Assembly of Catholic bishops in Sudan and South Sudan

The Sudan/South Sudan Catholic Bishops' Conference (SSSCBC) consists of all the archbishops and bishops of Sudan and South Sudan.

== Conference history ==
The first meeting of the Ordinaries of Sudan held in Khartoum in late 1929, during the visit of the Apostolic Delegate for East Africa, based in Mombasa, Kenya, Arthur Hinsley.

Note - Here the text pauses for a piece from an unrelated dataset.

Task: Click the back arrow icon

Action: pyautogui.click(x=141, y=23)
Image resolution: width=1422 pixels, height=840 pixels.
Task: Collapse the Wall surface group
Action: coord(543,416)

In the fifties were held periodic meetings of the Ordinaries of Sudan, until in December 1974 was established the local hierarchy and the Sudan was born Episcopal Conference, who in 1976 became known as the Sudan Catholic Bishops' Conference (SCBC).

Following the independence of South Sudan, the bishops' conference was renamed to the current name.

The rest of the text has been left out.